___ RECORDS TO USE ___

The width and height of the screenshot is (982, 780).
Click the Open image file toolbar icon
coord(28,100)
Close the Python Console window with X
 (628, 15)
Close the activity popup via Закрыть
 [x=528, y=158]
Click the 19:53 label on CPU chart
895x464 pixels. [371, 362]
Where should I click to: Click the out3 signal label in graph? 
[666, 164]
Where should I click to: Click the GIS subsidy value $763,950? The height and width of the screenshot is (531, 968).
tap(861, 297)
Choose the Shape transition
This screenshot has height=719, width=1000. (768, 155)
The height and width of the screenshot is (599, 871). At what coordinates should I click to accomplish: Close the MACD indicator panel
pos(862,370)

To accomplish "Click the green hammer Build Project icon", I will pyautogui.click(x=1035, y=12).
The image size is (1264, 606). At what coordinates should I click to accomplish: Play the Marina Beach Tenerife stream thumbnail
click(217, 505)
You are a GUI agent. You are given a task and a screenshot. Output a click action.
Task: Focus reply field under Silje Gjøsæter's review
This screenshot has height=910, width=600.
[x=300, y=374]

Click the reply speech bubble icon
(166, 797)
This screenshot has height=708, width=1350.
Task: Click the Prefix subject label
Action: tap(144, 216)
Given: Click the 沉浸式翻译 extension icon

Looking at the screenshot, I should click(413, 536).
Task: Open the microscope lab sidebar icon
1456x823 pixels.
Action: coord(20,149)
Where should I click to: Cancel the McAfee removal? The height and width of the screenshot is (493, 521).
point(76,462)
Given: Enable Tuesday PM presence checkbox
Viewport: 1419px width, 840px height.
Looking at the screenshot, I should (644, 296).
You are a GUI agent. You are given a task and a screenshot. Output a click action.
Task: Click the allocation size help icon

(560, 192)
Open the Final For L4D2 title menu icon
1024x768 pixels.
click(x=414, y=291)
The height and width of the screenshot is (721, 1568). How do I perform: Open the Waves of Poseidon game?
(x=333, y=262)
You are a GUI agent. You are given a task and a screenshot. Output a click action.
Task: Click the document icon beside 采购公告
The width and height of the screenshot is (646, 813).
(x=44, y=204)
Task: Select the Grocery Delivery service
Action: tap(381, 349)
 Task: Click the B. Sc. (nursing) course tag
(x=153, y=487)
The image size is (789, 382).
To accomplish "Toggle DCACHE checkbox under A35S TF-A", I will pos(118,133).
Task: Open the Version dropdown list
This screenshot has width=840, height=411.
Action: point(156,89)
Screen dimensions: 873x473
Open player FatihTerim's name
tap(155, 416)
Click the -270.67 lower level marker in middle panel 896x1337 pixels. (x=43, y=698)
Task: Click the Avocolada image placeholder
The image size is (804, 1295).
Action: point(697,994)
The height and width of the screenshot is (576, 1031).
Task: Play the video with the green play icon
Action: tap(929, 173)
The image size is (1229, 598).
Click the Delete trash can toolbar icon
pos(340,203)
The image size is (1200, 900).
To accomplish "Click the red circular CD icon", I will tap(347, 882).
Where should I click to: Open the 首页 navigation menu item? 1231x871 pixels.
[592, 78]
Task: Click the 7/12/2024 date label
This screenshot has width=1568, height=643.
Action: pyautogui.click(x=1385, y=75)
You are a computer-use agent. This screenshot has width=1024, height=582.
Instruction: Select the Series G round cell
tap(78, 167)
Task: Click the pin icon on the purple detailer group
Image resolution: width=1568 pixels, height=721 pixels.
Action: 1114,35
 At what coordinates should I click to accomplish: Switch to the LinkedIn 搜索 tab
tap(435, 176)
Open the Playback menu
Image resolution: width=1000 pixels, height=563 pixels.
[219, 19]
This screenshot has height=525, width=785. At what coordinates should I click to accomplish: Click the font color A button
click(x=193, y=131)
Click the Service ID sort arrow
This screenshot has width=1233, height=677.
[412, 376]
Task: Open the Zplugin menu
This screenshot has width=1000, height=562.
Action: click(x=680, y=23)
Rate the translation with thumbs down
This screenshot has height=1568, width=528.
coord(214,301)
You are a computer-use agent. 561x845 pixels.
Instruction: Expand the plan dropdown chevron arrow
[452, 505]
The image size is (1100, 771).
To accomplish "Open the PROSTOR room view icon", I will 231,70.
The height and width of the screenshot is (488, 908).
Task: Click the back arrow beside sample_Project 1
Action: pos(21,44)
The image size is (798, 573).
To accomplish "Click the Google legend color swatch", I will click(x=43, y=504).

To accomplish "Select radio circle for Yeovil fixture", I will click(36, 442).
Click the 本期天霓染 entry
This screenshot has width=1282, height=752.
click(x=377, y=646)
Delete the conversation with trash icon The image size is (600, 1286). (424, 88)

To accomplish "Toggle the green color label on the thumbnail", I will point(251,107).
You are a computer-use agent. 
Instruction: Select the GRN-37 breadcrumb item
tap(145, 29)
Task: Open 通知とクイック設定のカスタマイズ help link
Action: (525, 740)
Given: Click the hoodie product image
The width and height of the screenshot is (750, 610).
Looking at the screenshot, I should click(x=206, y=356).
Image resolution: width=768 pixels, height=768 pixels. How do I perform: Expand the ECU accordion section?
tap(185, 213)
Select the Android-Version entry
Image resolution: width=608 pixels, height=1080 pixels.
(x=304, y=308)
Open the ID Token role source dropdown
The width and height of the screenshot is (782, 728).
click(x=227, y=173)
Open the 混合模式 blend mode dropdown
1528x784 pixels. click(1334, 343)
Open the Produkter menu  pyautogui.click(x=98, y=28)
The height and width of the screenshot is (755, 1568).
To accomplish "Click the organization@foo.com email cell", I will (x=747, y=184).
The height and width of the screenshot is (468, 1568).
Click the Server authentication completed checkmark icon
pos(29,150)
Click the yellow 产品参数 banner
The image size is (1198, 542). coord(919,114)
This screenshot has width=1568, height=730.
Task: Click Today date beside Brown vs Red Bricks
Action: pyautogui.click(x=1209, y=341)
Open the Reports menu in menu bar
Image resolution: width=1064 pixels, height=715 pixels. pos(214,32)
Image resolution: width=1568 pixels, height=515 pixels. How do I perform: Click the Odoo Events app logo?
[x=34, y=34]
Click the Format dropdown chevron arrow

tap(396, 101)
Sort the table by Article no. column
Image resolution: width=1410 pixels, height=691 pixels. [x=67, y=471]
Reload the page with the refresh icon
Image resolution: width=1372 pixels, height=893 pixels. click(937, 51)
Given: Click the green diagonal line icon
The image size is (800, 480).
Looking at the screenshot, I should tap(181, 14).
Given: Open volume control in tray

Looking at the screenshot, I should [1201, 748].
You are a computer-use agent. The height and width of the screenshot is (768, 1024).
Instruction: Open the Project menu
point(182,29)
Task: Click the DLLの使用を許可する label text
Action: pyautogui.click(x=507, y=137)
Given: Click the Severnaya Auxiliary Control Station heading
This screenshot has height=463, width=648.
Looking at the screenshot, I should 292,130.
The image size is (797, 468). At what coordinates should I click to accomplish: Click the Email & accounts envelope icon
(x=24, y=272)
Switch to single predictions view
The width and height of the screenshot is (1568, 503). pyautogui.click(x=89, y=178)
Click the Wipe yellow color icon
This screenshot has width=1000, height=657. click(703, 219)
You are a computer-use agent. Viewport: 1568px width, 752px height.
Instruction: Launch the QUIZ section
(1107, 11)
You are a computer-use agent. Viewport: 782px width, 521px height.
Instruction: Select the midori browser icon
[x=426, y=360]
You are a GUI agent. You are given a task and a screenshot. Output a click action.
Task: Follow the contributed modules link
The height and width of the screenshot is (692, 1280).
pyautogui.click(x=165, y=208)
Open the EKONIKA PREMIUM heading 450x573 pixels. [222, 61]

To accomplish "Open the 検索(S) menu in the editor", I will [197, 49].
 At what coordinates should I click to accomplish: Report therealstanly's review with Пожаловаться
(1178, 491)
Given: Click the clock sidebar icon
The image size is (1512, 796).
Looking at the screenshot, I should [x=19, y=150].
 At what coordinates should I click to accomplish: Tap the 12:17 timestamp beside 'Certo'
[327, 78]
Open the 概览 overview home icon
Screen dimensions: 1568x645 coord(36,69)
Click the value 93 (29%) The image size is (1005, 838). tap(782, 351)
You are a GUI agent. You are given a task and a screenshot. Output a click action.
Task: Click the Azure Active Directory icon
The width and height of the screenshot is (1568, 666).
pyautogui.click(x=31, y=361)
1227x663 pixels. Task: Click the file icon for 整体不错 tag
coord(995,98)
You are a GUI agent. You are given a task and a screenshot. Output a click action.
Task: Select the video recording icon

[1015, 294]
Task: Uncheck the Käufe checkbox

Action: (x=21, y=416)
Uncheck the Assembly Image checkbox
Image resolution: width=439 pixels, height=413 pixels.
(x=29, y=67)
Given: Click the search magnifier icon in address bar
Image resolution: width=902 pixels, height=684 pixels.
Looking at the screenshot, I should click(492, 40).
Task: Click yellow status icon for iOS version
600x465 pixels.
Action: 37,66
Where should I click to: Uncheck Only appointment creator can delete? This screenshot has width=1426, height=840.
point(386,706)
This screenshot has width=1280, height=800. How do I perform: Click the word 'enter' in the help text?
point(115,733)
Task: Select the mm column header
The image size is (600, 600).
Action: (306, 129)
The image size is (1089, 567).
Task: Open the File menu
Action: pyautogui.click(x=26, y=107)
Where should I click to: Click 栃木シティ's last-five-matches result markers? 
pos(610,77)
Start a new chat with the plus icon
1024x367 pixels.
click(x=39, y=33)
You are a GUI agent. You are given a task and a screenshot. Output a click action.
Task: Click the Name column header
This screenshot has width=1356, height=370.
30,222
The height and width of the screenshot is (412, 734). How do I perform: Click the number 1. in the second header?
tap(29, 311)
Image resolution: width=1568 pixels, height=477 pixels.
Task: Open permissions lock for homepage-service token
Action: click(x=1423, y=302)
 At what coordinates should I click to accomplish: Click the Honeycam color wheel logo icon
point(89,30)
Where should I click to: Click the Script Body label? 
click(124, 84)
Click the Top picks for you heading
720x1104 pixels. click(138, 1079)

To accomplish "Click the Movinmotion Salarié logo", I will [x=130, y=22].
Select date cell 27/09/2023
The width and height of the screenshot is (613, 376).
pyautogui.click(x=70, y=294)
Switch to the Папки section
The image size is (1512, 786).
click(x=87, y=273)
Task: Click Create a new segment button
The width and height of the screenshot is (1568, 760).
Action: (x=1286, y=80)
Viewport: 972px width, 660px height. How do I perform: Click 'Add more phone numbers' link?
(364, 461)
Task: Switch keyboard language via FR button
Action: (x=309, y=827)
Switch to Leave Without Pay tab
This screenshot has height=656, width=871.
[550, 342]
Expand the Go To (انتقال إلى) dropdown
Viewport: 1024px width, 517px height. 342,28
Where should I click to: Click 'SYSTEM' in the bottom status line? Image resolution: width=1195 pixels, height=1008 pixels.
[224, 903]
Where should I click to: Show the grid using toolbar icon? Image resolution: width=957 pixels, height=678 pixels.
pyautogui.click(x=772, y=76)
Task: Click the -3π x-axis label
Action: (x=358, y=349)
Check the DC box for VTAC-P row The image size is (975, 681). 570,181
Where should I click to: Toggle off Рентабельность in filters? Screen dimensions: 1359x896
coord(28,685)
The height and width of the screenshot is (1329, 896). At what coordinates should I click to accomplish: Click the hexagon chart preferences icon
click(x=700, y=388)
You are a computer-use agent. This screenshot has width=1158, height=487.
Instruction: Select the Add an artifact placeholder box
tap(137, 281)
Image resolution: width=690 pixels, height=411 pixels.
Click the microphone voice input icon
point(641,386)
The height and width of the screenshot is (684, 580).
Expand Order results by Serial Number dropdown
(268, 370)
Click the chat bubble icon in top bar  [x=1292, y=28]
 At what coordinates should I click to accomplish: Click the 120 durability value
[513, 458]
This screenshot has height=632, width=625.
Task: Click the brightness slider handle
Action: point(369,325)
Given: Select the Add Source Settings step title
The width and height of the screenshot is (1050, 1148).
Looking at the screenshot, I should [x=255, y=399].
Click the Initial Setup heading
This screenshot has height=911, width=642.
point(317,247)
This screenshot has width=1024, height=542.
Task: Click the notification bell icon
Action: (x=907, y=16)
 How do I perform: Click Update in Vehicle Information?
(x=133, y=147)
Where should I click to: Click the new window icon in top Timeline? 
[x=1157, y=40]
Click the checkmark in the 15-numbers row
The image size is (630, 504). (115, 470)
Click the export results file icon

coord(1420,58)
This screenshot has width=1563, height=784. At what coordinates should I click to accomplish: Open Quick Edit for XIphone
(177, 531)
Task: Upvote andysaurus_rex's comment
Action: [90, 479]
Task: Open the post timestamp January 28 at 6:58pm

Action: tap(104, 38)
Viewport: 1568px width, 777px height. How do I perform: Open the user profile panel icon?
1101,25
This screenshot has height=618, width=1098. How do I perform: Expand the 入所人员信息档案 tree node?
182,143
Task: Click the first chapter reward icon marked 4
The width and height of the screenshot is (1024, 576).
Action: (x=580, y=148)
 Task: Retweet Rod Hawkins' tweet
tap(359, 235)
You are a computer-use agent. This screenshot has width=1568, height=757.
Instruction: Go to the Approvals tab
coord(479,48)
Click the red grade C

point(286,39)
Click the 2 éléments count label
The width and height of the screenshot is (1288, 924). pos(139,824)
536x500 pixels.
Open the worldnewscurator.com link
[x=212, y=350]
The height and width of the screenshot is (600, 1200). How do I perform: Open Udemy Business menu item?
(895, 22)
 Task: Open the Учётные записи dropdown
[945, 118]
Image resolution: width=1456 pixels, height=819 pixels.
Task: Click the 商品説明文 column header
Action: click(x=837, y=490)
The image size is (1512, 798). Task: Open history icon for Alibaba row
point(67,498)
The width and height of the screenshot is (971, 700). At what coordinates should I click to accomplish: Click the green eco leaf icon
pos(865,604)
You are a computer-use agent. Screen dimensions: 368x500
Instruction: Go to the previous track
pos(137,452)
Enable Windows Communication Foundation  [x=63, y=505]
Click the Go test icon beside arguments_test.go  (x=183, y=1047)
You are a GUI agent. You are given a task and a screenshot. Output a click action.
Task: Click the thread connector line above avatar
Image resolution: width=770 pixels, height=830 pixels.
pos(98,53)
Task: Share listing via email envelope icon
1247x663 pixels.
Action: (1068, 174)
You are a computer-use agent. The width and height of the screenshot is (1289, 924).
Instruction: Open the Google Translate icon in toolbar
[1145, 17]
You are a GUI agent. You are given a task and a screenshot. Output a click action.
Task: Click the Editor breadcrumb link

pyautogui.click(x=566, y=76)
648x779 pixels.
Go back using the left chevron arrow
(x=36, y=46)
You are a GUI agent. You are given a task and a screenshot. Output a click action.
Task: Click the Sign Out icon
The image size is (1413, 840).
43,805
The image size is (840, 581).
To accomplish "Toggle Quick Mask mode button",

___

• [EXERCISE AIM]: Each line of the material that contains the string "sidebar" has to be copied out.

• [RESPONSE TO THIS TASK]:
Task: Open the microscope lab sidebar icon
Given: Click the clock sidebar icon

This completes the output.